I am back into a routine of sorts, same as it always was as the talking heads used to sing to me. My time away from Texas did me a world of good. The clocks ticked and tocked and before I was ready, it was time to return to that which is not mine. A place to stay but not a home, at least not my home. The clock has now slowed and I find myself reflecting, very high 'highs' and reflections on a time that is difficult to describe in words and sentences.

I felt freedom and found myself looking over my shoulder, wired together like some broken bird's wing wired together to heal and be loved, if only for several weeks. The feelings were intense, the laughter plenty. Interesting neighbors, healthy food, good 'spirits', cheap cigarettes, great company, silence and talking until throats were sore.

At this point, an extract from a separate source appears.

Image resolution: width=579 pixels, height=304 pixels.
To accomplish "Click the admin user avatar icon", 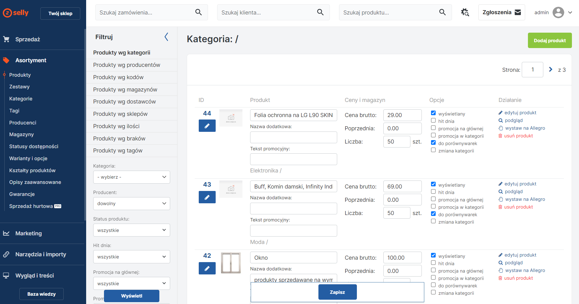I will pyautogui.click(x=558, y=13).
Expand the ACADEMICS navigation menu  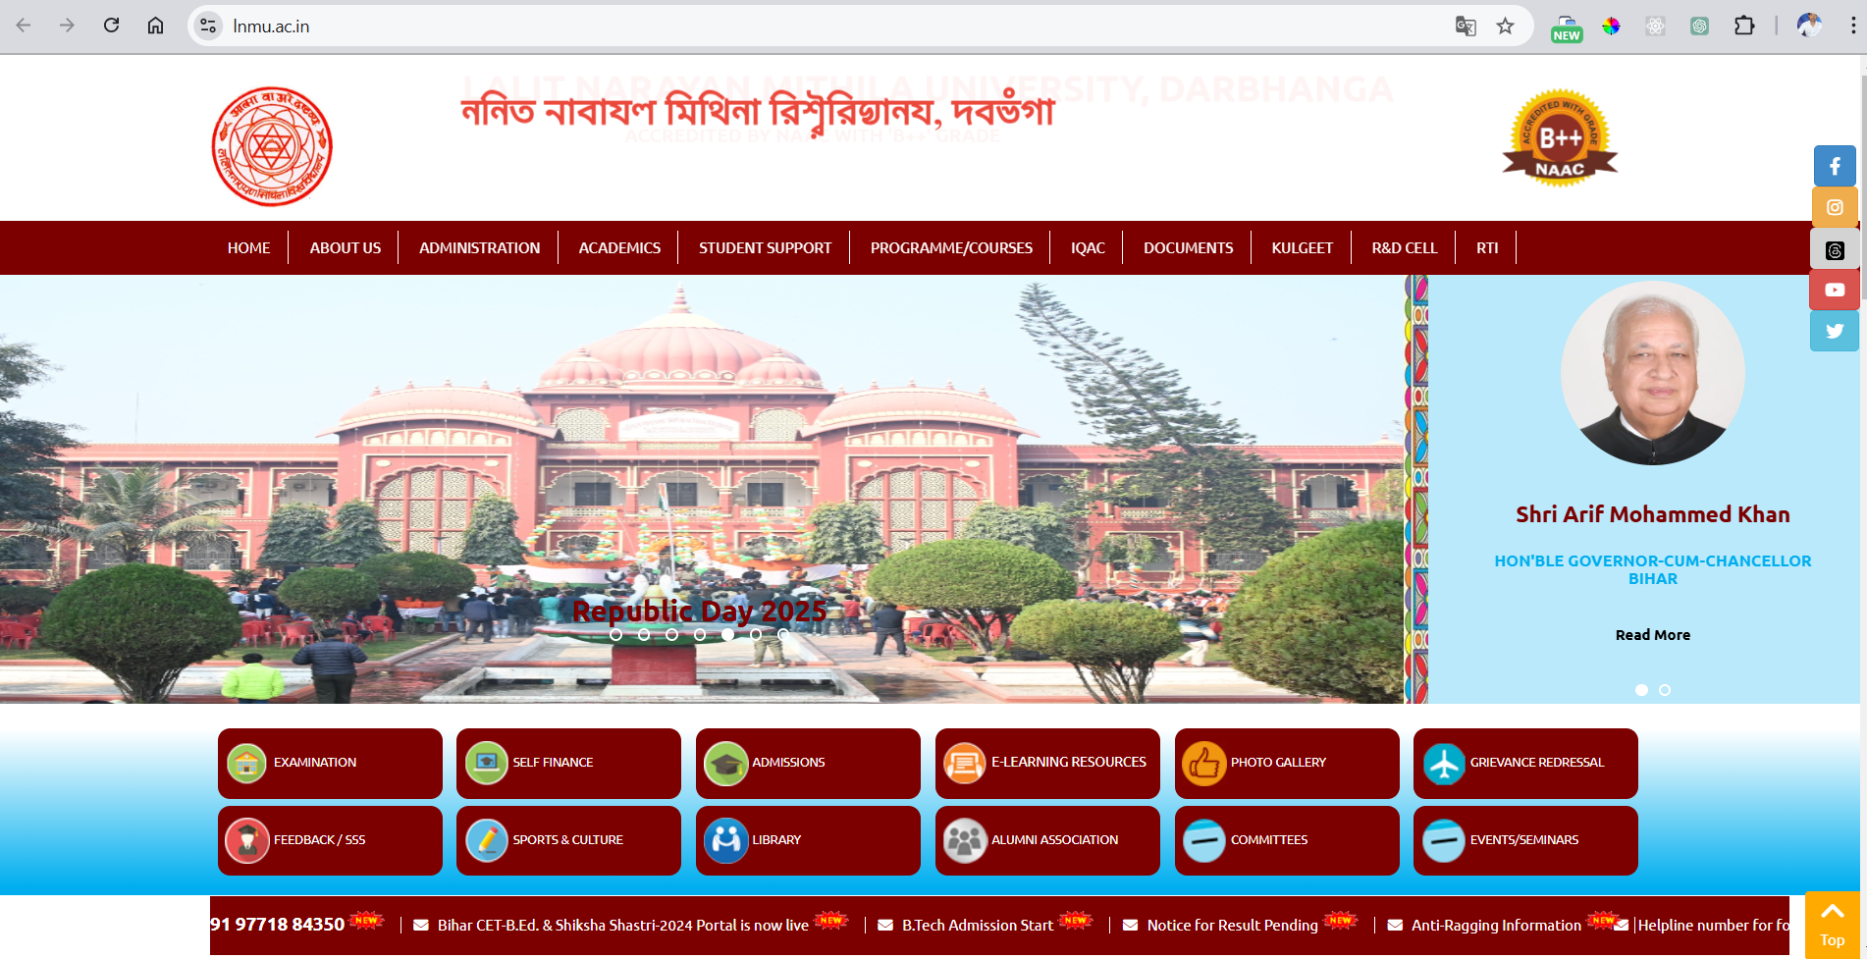[619, 248]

No specific plans were made other than the want and need to get away, to relax, to rest, to socialize with some I know well and others I felt I knew from descriptive adjectives that gave me a starting point to converse or simply listen.

Bargain shopping and Cadavers, family loss, screaming kids, a near miscarriage, a domestic dispute that led one to the big house, another shouting 'stupid nigger' to her own people as if it were common place, fireworks, college missionaries, Jehovah Witnesses, monsoon rains, thunder and sky to ground lightening, hell's kitchen, waterbugs and Florida roaches, swans and cranes, geckos, palm trees, humidity, sweltering heat, central air, painting and writing (mostly writing of the manifesto), cocktail parties, 'yes pleases', heaps of garbage, the mysterious smell of cat piss, dive bars, over priced bistros, Starbucks, Publix, dirty laundry, fireworks from all four directions and plenty of pushers of street drugs. I was told to tell them I was on probation and that one word, probation, kept the riff raff away with the exception of a schizophrenic mere acquaintance of Joseph that 'popped' in after she was told bluntly by Joseph, 'you are not welcome today, tomorrow, next week or yesterday. What part do you not understand?' She failed to listen and cared less, knocking on windows at 1 am, 5 am and plenty of drive byes that she admitted through one of her hundreds of text messages.

I felt her negative energy upon first glance and she proved me right upon first sentence but I guess when you tell a stranger how crazy you are, you have written on the wall. She did just that and changed from pen to marker until the ink went dry and the wall paint was muddy...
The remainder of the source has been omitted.